[start Given records]

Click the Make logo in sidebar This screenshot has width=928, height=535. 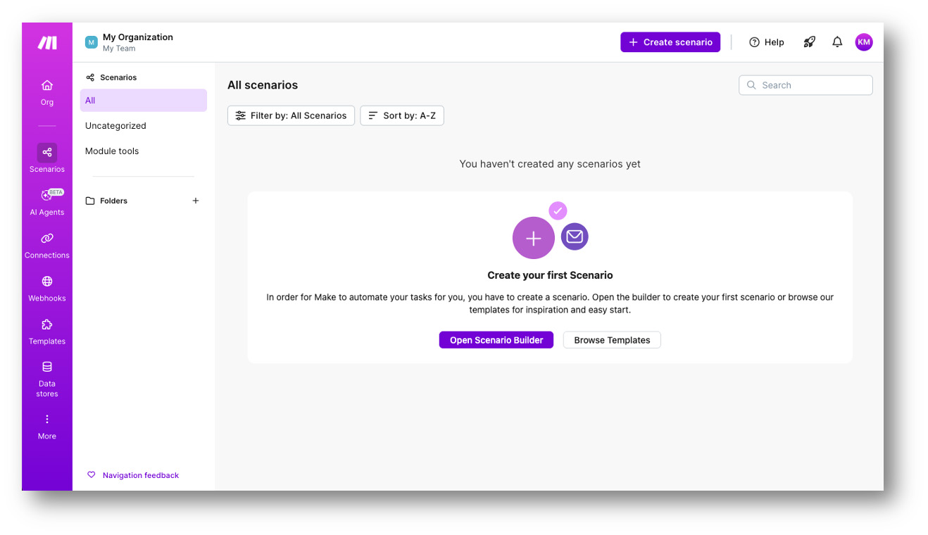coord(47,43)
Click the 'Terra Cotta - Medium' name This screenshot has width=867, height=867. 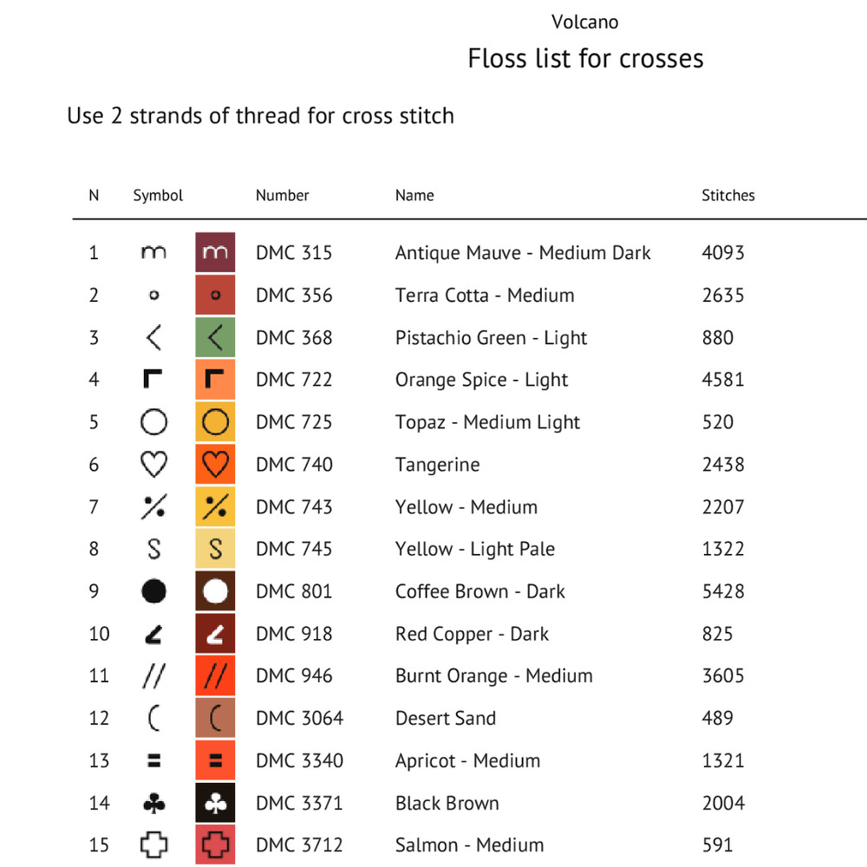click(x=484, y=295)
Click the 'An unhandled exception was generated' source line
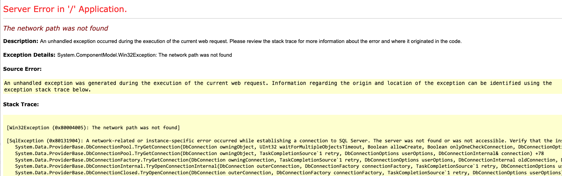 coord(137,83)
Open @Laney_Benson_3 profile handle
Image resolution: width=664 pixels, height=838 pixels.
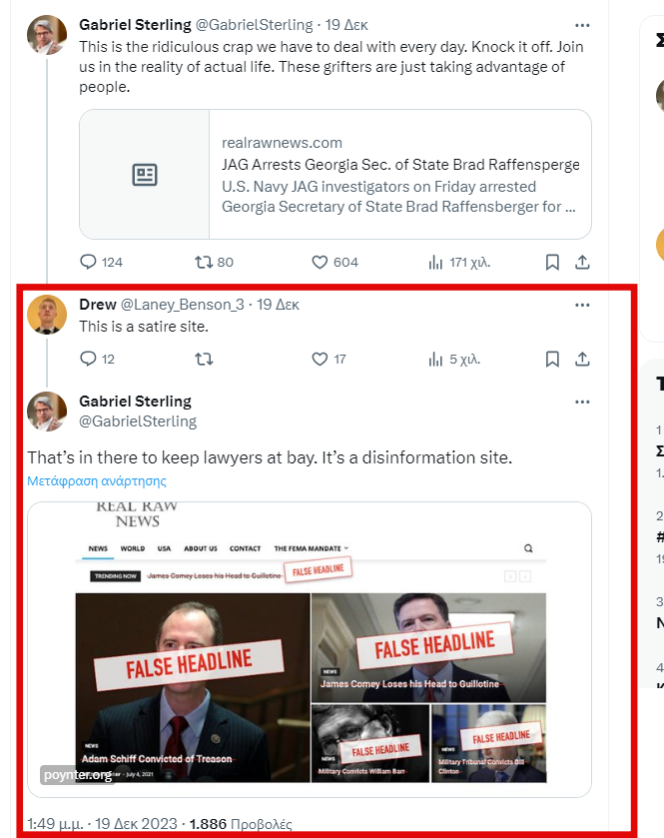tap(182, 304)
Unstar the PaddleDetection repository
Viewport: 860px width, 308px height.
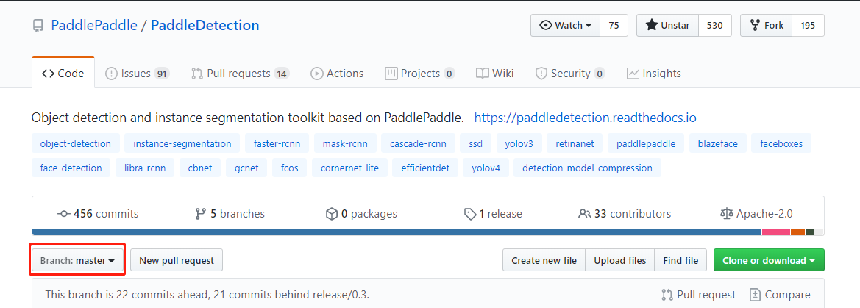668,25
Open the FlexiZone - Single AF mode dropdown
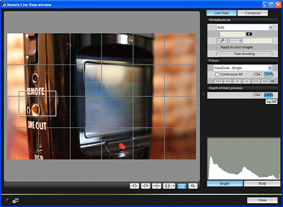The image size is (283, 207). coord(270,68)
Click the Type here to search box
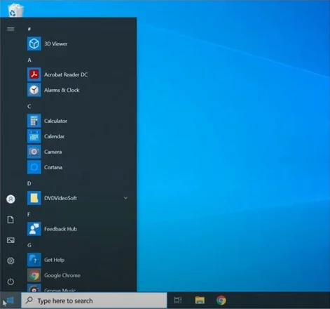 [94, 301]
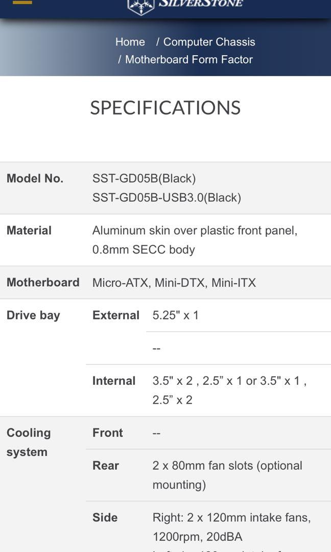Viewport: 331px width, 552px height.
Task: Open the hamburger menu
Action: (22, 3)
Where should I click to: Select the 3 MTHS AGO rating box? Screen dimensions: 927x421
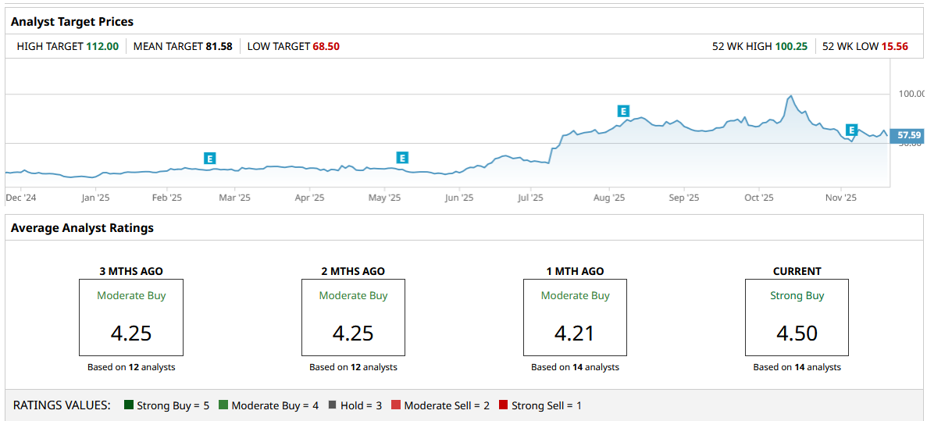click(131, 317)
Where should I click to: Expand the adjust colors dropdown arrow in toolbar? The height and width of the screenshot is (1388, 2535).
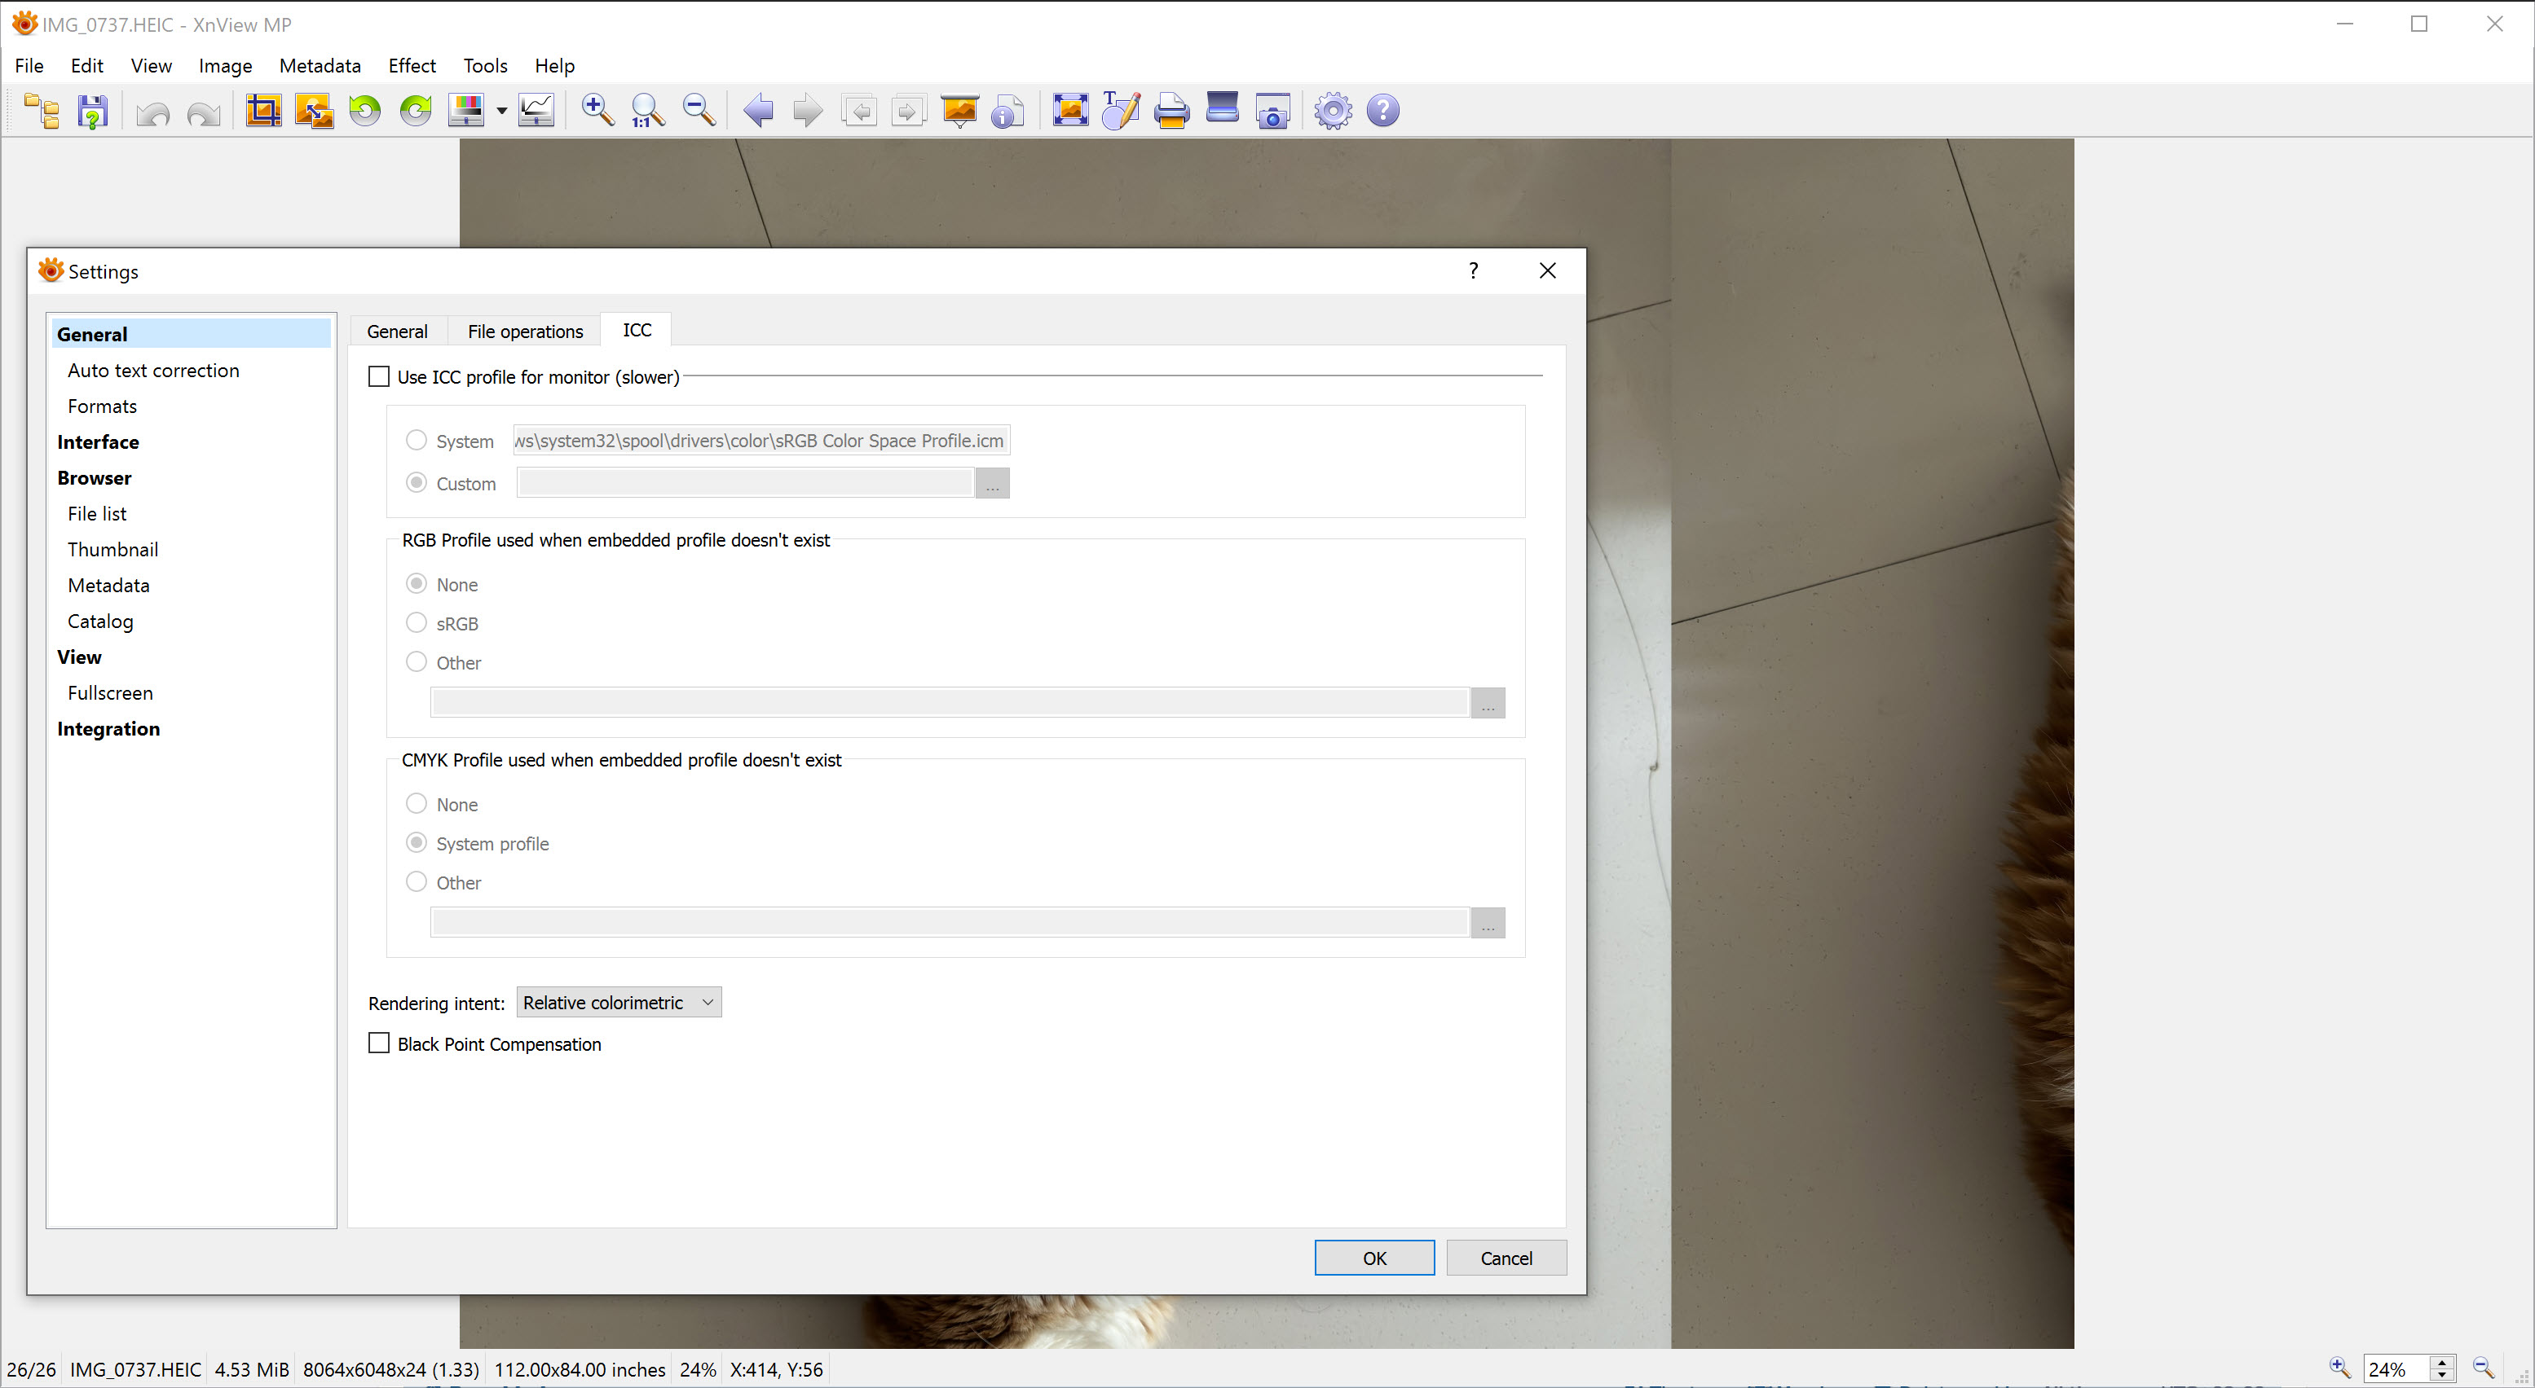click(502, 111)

[end Given records]

Written instruction: How many lines in the records above contain the word "Where" with matching case? Reply with the number only.

Output of the task: 2